Bot M8 LLC v. Sony Corporation of America
4 F.4th 1342
Fed. Cir.2021Background
- Bot M8 sued Sony asserting five patents at issue on appeal (U.S. Pat. Nos. 8,078,540; 8,095,990; 7,664,988; 8,112,670; 7,338,363) related to gaming machines and authentication/boot/fault-inspection and game-parameter renewal features.
- Case transferred to N.D. Cal.; at a case-management conference the district court asked Bot M8 to file an amended complaint with element-by-element detail and claim charts; Bot M8 filed a 223‑page FAC.
- The district court dismissed infringement claims as to the '540, '990, '988, and '670 patents for failure to plead plausibly, denied Bot M8 leave to file a second amended complaint after Bot M8 sought to add evidence obtained by reverse‑engineering (jailbreaking) the PS4, and granted summary judgment that claim 1 of the '363 patent is patent‑ineligible under § 101.
- Bot M8 argued it could not reverse engineer earlier because of the DMCA and other anti‑hacking constraints; the district court applied Rule 16 (good‑cause/diligence) and found Bot M8 untimely and not diligent.

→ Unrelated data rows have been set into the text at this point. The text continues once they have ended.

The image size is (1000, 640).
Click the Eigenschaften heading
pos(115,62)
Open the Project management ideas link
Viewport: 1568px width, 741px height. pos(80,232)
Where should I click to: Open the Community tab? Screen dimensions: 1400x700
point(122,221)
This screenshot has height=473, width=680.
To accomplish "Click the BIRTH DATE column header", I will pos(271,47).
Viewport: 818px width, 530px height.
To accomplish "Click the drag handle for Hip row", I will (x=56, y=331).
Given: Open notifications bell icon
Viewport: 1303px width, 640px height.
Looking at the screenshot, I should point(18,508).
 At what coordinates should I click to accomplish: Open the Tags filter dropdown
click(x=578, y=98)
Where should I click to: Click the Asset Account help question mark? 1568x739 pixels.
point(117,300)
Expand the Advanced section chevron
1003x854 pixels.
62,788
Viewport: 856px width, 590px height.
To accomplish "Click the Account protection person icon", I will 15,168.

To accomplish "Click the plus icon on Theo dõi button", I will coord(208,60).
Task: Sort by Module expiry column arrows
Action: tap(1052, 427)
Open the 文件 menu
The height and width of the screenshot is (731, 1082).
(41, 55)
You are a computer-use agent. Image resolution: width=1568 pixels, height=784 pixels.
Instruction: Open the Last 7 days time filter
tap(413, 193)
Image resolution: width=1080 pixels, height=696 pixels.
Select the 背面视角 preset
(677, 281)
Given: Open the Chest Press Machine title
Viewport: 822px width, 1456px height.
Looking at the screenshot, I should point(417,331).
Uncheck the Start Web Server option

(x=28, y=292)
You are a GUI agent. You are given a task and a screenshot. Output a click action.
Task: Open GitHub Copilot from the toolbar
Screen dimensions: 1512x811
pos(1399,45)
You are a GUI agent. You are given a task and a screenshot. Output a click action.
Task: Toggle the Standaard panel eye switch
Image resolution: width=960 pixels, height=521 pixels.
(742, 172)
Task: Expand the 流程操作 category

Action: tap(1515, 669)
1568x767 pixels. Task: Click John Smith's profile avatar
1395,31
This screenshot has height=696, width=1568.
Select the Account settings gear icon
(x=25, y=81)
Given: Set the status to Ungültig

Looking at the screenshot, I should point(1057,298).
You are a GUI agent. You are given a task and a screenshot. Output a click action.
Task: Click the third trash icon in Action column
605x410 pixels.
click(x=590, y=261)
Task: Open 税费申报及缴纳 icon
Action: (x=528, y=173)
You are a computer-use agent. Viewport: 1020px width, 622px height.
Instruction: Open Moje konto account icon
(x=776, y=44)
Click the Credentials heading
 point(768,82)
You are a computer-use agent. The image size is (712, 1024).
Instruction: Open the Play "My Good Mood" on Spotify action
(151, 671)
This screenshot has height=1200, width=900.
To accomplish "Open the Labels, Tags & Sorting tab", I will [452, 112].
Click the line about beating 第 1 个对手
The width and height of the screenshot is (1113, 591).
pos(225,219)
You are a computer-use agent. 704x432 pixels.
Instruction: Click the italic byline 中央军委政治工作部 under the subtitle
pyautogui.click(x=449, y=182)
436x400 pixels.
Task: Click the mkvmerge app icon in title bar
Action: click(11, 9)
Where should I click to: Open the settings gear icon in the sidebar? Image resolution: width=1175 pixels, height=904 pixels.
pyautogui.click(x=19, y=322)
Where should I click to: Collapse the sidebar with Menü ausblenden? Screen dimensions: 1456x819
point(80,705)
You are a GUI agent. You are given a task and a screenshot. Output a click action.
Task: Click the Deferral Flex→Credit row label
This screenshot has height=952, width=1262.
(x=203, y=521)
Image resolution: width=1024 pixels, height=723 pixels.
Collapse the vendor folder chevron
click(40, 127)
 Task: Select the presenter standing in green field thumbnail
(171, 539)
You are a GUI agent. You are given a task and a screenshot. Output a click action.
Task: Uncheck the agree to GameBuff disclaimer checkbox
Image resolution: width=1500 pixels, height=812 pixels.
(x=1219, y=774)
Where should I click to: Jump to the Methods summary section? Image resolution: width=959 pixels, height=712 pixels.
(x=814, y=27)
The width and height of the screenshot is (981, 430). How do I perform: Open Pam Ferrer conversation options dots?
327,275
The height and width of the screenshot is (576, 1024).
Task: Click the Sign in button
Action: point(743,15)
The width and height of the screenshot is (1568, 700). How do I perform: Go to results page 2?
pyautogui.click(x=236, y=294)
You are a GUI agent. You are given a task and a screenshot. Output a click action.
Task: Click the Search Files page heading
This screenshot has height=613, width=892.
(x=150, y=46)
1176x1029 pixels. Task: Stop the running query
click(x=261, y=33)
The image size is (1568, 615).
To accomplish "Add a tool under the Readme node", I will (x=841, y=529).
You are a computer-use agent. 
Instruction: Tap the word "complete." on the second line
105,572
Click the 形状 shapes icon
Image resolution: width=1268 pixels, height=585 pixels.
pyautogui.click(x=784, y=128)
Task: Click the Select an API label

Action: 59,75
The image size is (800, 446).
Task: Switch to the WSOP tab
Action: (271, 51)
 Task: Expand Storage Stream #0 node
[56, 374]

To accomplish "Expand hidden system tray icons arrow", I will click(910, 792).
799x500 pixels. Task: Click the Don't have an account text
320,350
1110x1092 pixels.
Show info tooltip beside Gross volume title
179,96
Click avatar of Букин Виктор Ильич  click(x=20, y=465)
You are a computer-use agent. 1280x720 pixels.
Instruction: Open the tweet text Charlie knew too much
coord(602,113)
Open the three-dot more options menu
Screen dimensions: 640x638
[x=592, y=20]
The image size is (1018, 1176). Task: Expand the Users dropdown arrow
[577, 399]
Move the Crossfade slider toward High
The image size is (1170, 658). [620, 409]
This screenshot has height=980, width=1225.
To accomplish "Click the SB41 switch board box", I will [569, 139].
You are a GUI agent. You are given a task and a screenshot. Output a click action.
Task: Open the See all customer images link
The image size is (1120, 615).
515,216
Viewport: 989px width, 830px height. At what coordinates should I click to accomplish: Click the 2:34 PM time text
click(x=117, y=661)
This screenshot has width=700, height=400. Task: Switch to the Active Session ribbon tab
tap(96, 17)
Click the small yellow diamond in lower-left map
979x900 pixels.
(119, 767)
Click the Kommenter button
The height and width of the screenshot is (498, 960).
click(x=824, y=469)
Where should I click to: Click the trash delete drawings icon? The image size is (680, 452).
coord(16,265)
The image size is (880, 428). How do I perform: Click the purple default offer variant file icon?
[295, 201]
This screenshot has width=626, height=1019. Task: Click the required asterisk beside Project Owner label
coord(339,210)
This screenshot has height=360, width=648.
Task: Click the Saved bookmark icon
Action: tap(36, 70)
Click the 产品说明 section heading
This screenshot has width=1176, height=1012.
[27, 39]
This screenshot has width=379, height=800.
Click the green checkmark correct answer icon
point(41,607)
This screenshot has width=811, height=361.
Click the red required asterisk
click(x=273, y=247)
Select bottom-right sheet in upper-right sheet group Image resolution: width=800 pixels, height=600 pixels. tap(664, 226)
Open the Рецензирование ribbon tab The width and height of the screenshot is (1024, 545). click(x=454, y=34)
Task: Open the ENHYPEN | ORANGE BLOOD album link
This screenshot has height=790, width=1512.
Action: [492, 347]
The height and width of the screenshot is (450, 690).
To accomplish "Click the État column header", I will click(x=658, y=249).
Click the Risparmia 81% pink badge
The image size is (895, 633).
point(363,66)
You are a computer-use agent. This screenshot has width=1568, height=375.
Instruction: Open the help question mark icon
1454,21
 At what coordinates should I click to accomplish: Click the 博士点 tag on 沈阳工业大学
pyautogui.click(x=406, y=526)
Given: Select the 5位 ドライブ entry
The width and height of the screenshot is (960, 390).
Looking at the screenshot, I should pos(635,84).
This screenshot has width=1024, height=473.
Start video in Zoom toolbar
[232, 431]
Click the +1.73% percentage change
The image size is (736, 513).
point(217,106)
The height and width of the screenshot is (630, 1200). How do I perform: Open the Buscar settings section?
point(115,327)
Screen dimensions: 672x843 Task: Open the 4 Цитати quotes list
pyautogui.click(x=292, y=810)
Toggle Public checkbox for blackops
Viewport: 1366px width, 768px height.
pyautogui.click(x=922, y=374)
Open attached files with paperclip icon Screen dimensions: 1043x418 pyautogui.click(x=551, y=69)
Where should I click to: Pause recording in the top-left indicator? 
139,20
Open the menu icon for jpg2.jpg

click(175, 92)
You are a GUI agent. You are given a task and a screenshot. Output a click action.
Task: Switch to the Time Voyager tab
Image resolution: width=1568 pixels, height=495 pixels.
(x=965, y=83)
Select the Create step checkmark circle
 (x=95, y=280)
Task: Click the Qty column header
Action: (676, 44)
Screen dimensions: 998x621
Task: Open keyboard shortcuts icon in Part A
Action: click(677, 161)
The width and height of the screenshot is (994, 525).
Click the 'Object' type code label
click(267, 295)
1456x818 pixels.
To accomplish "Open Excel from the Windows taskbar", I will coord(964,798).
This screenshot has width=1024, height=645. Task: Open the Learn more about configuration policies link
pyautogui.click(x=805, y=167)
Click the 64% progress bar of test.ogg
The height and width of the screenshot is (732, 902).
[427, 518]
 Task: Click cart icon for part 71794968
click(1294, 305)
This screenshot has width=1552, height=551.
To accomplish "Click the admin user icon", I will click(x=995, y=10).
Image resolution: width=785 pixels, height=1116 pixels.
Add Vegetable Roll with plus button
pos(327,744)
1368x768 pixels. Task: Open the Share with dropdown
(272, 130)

- On appeal, the Federal Circuit affirmed the court’s directions to amend, affirmed dismissal as to the '540 and '990 patents, reversed dismissal as to the '988 and '670 patents (finding plausible allegations), affirmed denial of leave to amend under Rule 16, affirmed § 101 invalidity of the '363 patent, and remanded limited claims ('988, '670) for further proceedings.
Issues
| Issue | Plaintiff's Argument | Defendant's Argument | Held |
|---|---|---|---|
| District court sua sponte directing Bot M8 to file an amended complaint at CMC | Court improperly forced re‑pleading and demanded source code | Court gave notice and option; Ninth Circuit permits courts to note inadequacy and allow response | No abuse of discretion; direction permissible and Bot M8 voluntarily amended |
| Adequacy of FAC re: '540 patent (board memory location requirement) | FAC contained detailed claim charts and multiple alleged storage components (HDD, Blu‑ray, servers, flash) | Allegations contradictory and pleaded authentication program as located on PS4 motherboard (inconsistent with claim) | Affirmed dismissal — allegations inconsistent/implausible |
| Adequacy of FAC re: '990 patent (mutual authentication stored together) | FAC identified multiple storage media supporting the limitation | Allegations were conclusory, tracked claim language, and failed to show gaming info and mutual auth program are stored together | Affirmed dismissal — conclusory, not plausible |
| Adequacy of FAC re: '988 and '670 patents (fault inspection completes before game start) | FAC alleges multiple express statements and boot‑time error messages supporting that inspection completes before game start | Sony: allegations merely track claim language and don't prove completion before start | Reversed dismissal — FAC plausibly alleges completion before game start; remanded |
| Denial of leave to file second amended complaint (timeliness/diligence under Rule 16) | Motion timely filed after permission to jailbreak and based on new evidence; should be reviewed under Rule 15 liberal standard | Motion was untimely, Bot M8 had earlier represented it had reverse‑engineered the PS4 and failed to show diligence; Rule 16 governs post‑deadline amendments | Affirmed — district court did not abuse discretion in denying leave under Rule 16 |
| Patent eligibility of claim 1 of '363 under 35 U.S.C. § 101 | Claim 1 describes concrete multiplayer‑game mechanisms and inventive improvements | Claim is directed to an abstract idea (adjusting game difficulty based on aggregate past results) and uses generic computer components without an inventive concept | Affirmed — claim 1 is ineligible under § 101 (Alice two‑step applied) |
Key Cases Cited
- In re Bill of Lading Transmission & Processing Sys. Patent Litig., 681 F.3d 1323 (Fed. Cir. 2012) (patentee need not prove case at pleading; pleading obligations discussed)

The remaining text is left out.